Dr. Evers experimented with the powder and an infusion of the bark obtaining a strong diaphoretic action. He obtained the same effect with baths containing the bark and reported successful results in thus treating 24 cases of rheumatism. The dose of the powder was 0.30–1 gram a day in 3 doses; the infusion (30 grams bark to 300 boiling water), 90 grams a day in 3 doses. Combined with opium it had more pronounced diaphoretic effects than the compounds of opium and ipecac. The plant possesses no febrifuge properties.
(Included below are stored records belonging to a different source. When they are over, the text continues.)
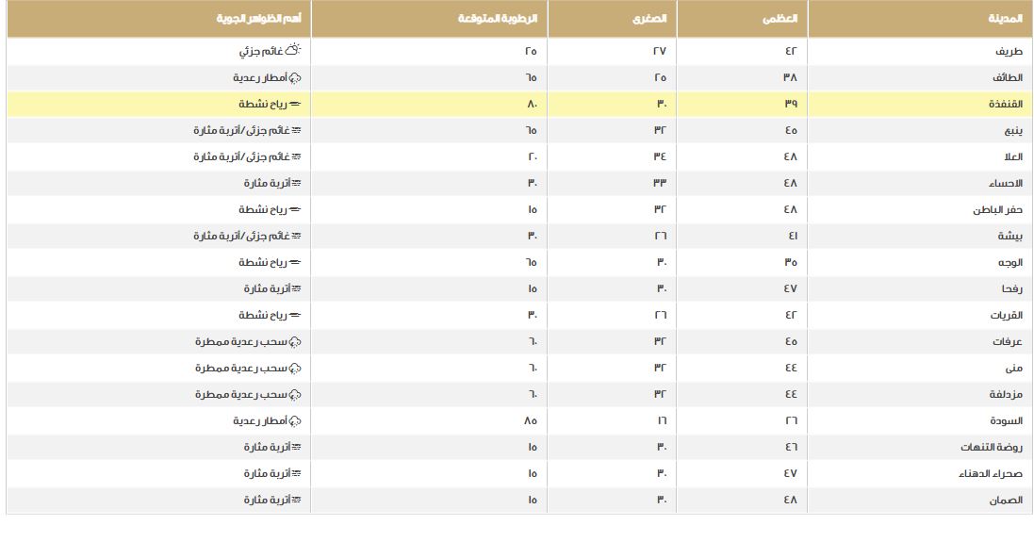Click the dust icon in الصمان row
This screenshot has width=1034, height=542.
(x=296, y=500)
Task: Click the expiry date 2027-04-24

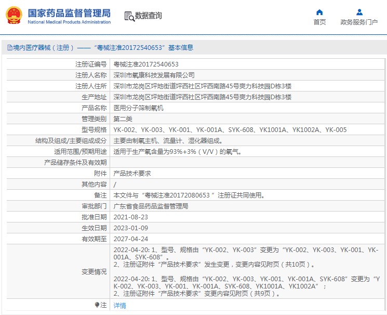Action: click(130, 239)
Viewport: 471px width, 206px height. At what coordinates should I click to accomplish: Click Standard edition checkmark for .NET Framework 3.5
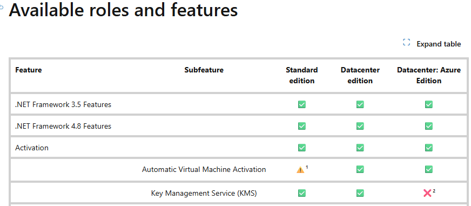coord(301,105)
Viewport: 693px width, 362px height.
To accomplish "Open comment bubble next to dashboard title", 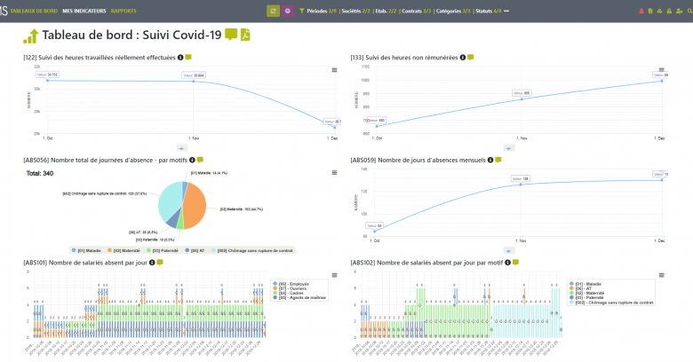I will 231,35.
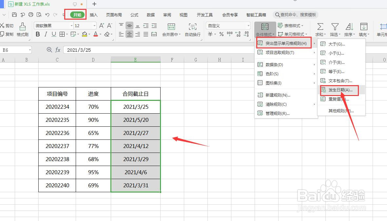Open the font name dropdown
This screenshot has width=387, height=221.
pos(72,26)
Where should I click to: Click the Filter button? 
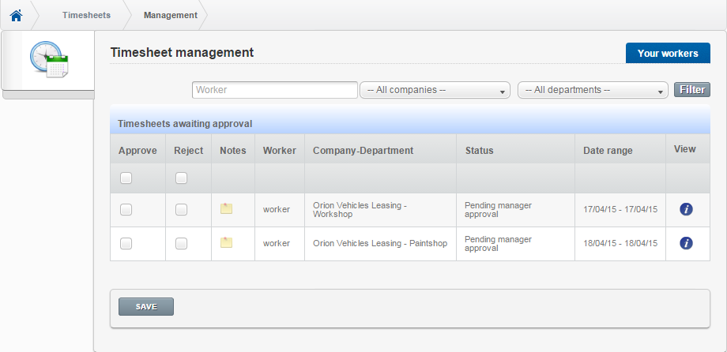tap(692, 90)
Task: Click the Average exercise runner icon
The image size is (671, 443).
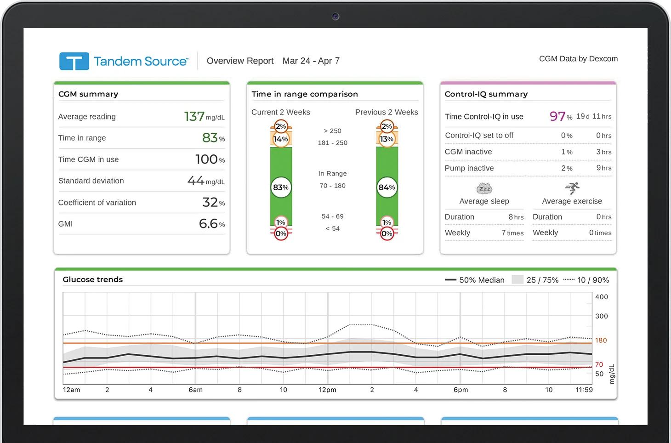Action: coord(572,188)
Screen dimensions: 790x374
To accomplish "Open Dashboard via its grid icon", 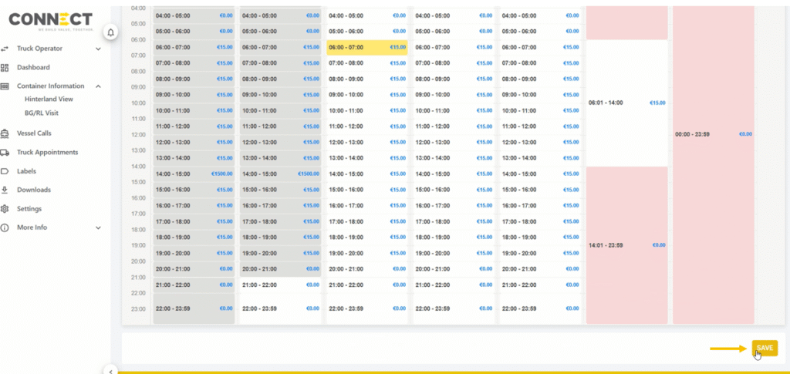I will pyautogui.click(x=5, y=68).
Botanical Description.—A tree, 5–6 meters high, trunk straight, hollow, the hollow space containing many thin partitions covered with small points; branches opposite. Leaves 4 times odd pinnate. Leaflets obliquely ovate, acute, entire, glabrous. Flowers in racemes with long, primary peduncles, large, fleshy, lurid, violet color, odor mawkish. Calyx inferior, cylindrical, monophyllous, entire. Corolla much longer than calyx, fleshy, bell-shaped, 5-lobed. Stamens 5, all fertile, fixed on the corolla, nearly equal in height. Style longer than stamens, flattened. Stigma cleft in 2 flat leaves. Silique or pod about 3° long and 2′ wide, flattened, borders grooved and curved downward, containing a great number of seeds encircled by a broad, flat, imbricated wing.
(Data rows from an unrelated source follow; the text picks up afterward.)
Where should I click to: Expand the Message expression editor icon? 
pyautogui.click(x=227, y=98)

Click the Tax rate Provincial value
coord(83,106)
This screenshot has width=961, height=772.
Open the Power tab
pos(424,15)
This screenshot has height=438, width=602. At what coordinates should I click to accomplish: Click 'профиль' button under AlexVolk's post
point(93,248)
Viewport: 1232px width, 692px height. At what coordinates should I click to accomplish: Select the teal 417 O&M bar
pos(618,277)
Habitat.—Common in many parts of Luzon, in Mindanao, Cebú and Paragua.

Pedaliaceæ.

Pedalium Family.

Sesamum Indicum, L.

Nom. Vulg.—Ajonjoli, Sp.; Lig̃á, Tag.; Log̃á, Vis.; Lag̃is, Pam.; Sesamé, Indo-Eng. (Benné Oil, Til Oil, Jinjili Oil.)
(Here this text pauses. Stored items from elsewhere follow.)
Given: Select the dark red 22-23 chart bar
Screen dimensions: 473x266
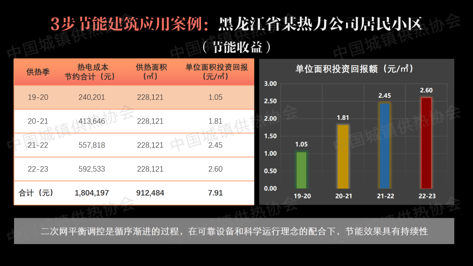Looking at the screenshot, I should (x=426, y=143).
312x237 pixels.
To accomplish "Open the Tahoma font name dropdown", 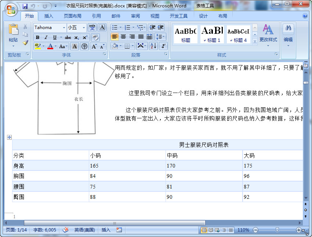I will tap(64, 28).
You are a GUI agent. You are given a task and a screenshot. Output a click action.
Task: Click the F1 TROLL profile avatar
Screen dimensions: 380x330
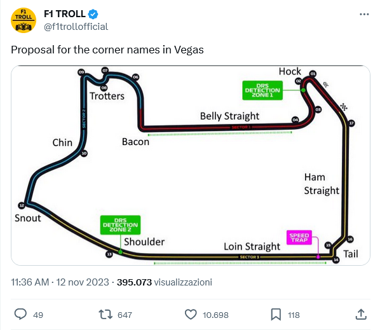(x=24, y=20)
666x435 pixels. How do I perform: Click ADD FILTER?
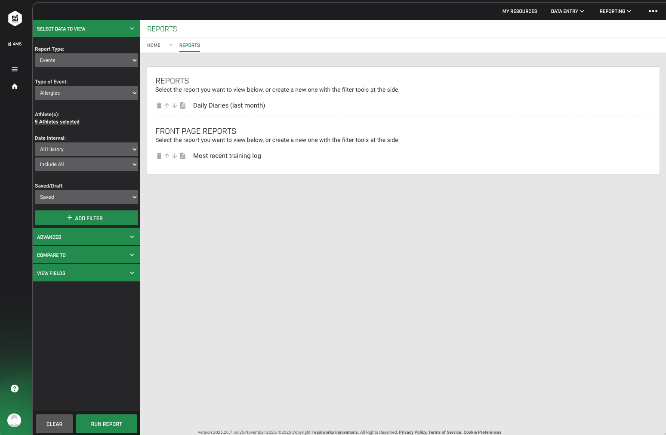point(86,218)
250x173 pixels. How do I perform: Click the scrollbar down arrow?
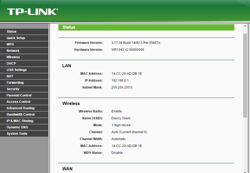click(x=245, y=171)
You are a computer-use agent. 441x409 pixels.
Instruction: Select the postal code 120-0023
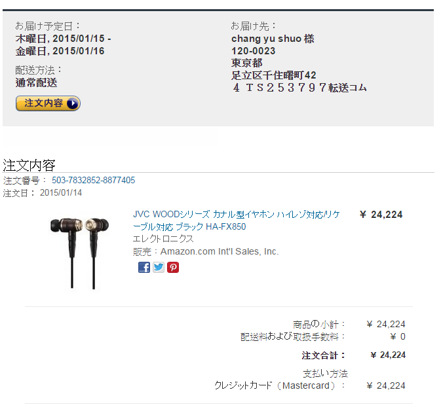(254, 51)
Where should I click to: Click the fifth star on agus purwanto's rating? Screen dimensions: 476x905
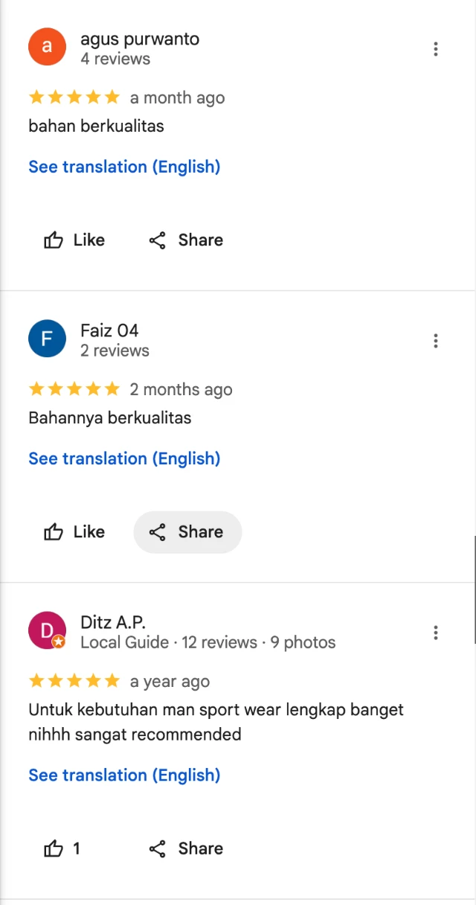click(112, 97)
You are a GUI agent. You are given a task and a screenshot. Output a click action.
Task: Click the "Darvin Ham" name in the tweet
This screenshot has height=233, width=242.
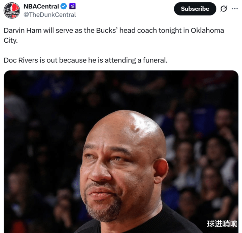pyautogui.click(x=23, y=31)
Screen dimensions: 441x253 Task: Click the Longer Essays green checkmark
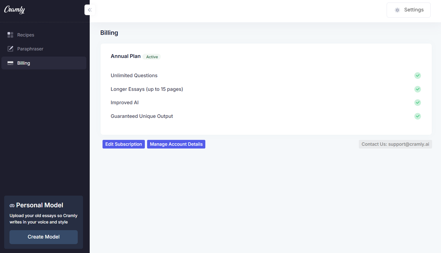tap(417, 89)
Uses.—The leaves are emollient and in the Philippines, India and the Southern States of North America they are commonly used to make poultices, as a substitute for linseed.

The decoction is prescribed internally as an emmenagogue and demulcent and externally as a lotion. It has the reputation of stimulating the growth of the hair and is used for this purpose quite commonly by the women of India.

The seeds are emollient, laxative, diuretic and emmenagogue; they contain an oil to which we shall refer presently. In some countries they form an article of diet; in the Philippines they are much used as a condiment. Waring reports good results in amenorrhœa, adding a handful of the bruised seeds to a hot sitz-bath. Two or 3 dessert-spoonfuls of the seeds eaten fasting and washed down with a glass of water, are very efficient in chronic constipation, both by their mechanical effect and the oil they contain; being non-irritant they are especially indicated in cases of constipation with hemorrhoids.